Sur les planches stricto sensu, si l’on suivra de près les premiers pas du Théâtre Nono, qui inaugure sa première saison avec une création « maison », Le labyrinthe, faisant la part belle au métissage (formel et géographique), l’événement viendra du Théâtre Massalia, dont la programmation automnale préfigure la première édition d’une biennale jeune public. Des compagnies venues de toute l’Europe fouleront ainsi les planches du théâtre phocéen et de son alter ego toulonnais, le Pôle Jeune Public à la Maison des Comoni : un feu d’artifice de propositions en tous genres (danse, théâtre, cirque, marionnettes…) pour fêter les vingt ans du lieu dirigé par Philippe Foulquié. Le jeune public sera également à l’honneur cette année au pôle Gymnase / Jeu de Paume — auquel il convient désormais d’associer le Grand Théâtre de Provence — qui, en parallèle de son traditionnel défilé de stars (Galabru, Lhermitte, l’immense Caubère pour l’épilogue à sa saga autobiographique, le non moins immense Rochefort avec un one man show singulier…), se fera le théâtre de la « transmission » à travers une programmation éclectique (le nouveau ballet de Preljocaj, une série de concerts consacrée à Mozart, le Pinocchio de Joël Pommerat…), mais aussi d’ateliers et d’animations.

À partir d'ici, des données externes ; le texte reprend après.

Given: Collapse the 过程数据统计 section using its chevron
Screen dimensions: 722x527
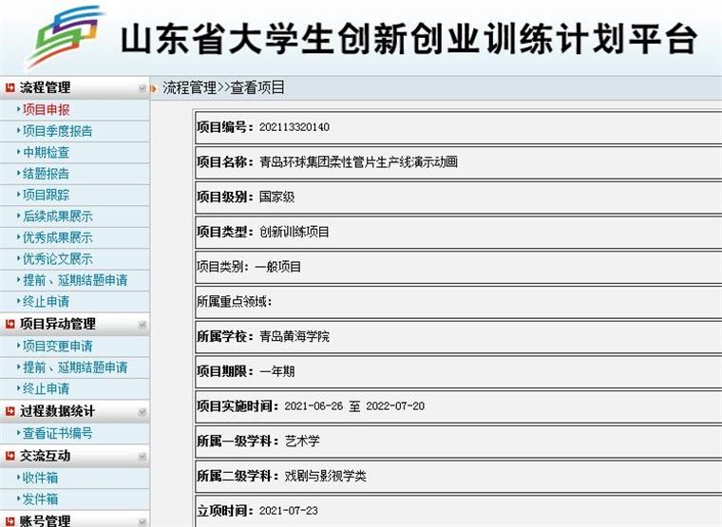Looking at the screenshot, I should [x=142, y=412].
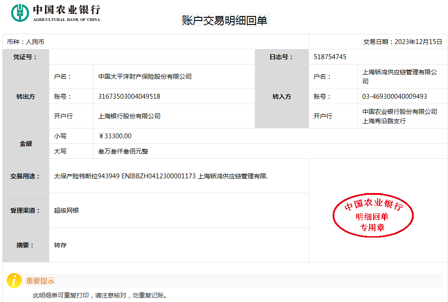
Task: Click the 转存 summary value
Action: (60, 245)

Les autres scènes marseillaises et alentours dérouleront leurs programmations en alternant événements (John Malkovitch et Guy Cassier aux Salins, Edouard Baer et Torreton au Théâtre de l’Olivier…) et créations locales, qui en multipliant les cartes blanches (le Centre Dramatique de l’Océan Indien et le Théâtre National Algérien au Lenche), qui en se spécialisant dans les créations (Les caprices de Marianne revus et corrigés par Françoise Chatôt et Notre Dallas par la compagnie L’Individu au Gyptis). A noter que si l’équipe de la Minoterie effectuera une nouvelle saison dans ses murs de la rue d’Hozier, s’engageant toujours plus dans les expressions contemporaines (accueil du Cosmos Kolej, de la compagnie Lesgensd’enface pour une création autour d’un texte de Marie Darrieussecq), La Criée vagabondera dès novembre dans toute la ville, laissant seul son hall ouvert, transformé en cabaret pour l’occasion.